Agents from the Minnesota Pollution Control Agency spoke to the city council about its plans for the site cleanup in February.

The MPCA, at the time, said the site did not present a threat to public health, even to customers who frequented the beauty shop when it was there.

Simpson said when they moved locations, she and Engelhardt shared a chair instead of operating their own chairs and as a result saw less of each other. They took turns, each working 30 hours a week at the shop that was opened on Saturdays, but closed on Sundays.

Simpson said music was a staple at the business, playing everything from oldies to light rock and holiday music during Christmas time.

Simpson talked about her boss' routines, how he would have an early morning breakfast at Byron Market Place, and how on several days a week, he would go down to the American Legion for a popcorn and a pepsi if he had the time.

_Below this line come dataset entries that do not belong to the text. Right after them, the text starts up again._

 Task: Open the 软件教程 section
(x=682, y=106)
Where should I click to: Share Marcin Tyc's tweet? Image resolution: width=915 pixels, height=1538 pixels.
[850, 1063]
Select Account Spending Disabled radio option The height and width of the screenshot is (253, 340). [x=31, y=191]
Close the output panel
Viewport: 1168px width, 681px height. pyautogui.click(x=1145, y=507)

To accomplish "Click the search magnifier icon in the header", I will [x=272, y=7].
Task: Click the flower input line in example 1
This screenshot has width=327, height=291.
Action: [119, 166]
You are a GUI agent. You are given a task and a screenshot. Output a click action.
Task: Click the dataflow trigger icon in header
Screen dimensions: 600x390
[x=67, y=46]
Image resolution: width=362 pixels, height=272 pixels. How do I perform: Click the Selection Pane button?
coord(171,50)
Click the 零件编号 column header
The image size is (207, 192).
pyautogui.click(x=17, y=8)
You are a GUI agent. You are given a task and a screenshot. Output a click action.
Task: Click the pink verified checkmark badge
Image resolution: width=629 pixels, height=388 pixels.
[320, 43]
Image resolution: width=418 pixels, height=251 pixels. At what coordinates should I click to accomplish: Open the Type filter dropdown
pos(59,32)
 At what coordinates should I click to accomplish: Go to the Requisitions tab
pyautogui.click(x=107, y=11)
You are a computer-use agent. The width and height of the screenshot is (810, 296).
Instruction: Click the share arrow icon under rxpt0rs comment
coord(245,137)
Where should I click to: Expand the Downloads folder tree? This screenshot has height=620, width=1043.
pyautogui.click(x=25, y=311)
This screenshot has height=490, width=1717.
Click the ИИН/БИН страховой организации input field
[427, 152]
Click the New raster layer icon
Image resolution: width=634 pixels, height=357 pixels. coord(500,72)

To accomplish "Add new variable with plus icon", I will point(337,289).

She also talked about his skill of cutting hair, his talent with the wedge cut and the shampoo set.

The wedge is a shorter cut preferred by some females.

In the latter cut, Engelhardt would shampoo a customer's hair, put rollers in and have it set, before styling it for the week.

"There were still people who came in for that," Simpson said.

In a 2008 article written by Ruth Hanson, a reporter for the Byron Review at the time, Hanson chronciled his decades as a hairdresser and wrote about while certain services offered had changed, Engelhardt's approach to his work had not.

"Just about all of our work used to be sets on rollers," he said at the time. "Now, we do mostly blow styling."

Asked by Hanson when he might retire, Engelhardt responded with, "probably never."

"It seems as if everybody who retires gets bored after a month and goes out and gets another job," he said.

Engelhardt's funeral was held May 15 at St. John's Lutheran Church in Kasson where he was a member. He also lived in Kasson.

As for Simpson, she said she still works at the shop part time and added that's it's still too soon to think long term.

"I have no idea," she said of her plans. "I just lost my boss and my friend, and I can't even wrap my mind around things right now."